Government officers, including the Pakistan Administrative Services (PAF) are considering strikes to protest the humiliation of the arrest. The additional chief secretary called a meeting at the Government Officers Residence (GOF), dedicated to discuss the alleged illegality of the arrest, which was attended by a large number of senior officers.

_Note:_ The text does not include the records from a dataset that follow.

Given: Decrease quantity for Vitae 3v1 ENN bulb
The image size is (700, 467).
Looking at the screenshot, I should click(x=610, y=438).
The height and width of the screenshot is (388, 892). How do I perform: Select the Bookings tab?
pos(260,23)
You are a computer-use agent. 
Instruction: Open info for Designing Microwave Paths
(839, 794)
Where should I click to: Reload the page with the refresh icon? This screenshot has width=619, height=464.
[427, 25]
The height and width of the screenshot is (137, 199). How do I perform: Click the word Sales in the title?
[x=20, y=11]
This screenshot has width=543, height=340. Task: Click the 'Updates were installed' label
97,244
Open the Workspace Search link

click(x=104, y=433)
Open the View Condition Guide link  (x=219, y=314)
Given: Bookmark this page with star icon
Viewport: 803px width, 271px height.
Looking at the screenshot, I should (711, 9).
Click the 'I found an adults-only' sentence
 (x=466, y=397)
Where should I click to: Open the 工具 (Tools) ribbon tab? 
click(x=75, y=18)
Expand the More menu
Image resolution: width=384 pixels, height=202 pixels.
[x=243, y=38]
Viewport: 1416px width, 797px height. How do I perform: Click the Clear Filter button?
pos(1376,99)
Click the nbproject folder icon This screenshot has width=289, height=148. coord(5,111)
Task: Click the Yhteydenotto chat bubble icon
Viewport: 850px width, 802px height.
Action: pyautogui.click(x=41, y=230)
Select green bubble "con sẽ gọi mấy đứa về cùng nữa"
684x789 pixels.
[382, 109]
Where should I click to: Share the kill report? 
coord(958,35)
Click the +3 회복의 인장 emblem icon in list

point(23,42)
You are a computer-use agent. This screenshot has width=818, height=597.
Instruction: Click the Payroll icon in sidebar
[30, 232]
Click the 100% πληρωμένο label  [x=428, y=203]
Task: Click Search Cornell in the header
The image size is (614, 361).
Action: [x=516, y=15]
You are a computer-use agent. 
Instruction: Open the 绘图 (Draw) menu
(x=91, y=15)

There is no doubt that the issue of the arrest is being made into a political one. The arrest propelled the Punjab cabinet to meet for the first time in ages, to discuss the matter and how the arrest encroached upon the “supremacy of law”. Moreover, several Pakistan Muslim League-Nawaz (PML-N) politicians have condemned NAB’s actions. Ahsan Iqbal said the NAB was attempting to influence and change the loyalties of politicians and were trying to break their political association with Nawaz Sharif. Rana Sanaullah and Ayaz Sadiq have also condemned the alleged illegality of the arrest. The idea that is being perpetuated is that this arrest is one in a long series of injustices perpetuated by NAB, and is evidence that the judiciary, coupled with NAB, is overstepping its bounds for a political agenda, now by cracking down on the bureaucracy.

It is true that the procedure around the arrest was ill-advised. It is unprecedented to humiliate the accused by publicising the arrest and posting the picture and name, and the arrest should have been conducted, keeping the dignity of the accused intact. However, by law, if NAB does have “overwhelming” evidence, as it claims to have had in this case, it can make such an arrest.

This issue should not be politicised, either by the government or NAB, but be treated as a routine procedure. The opposition should also refrain from giving the arrest a political hue- Pakistan Tehreek-i-Insaaf (PTI)’s actions of calling Ahad Cheema Shahbaz Sharif’s right hand man was an unwise move, that does not help the NAB case in any positive way.

Even if it is being given a political tint, or perhaps because of it, the bureaucracy should not protest in out-right ways, as it is considering doing in meetings. Choosing to head an institutional war, in these political circumstances, is a heavy burden, especially in this case, where the arguments for Ahad Cheema are legally sketchy.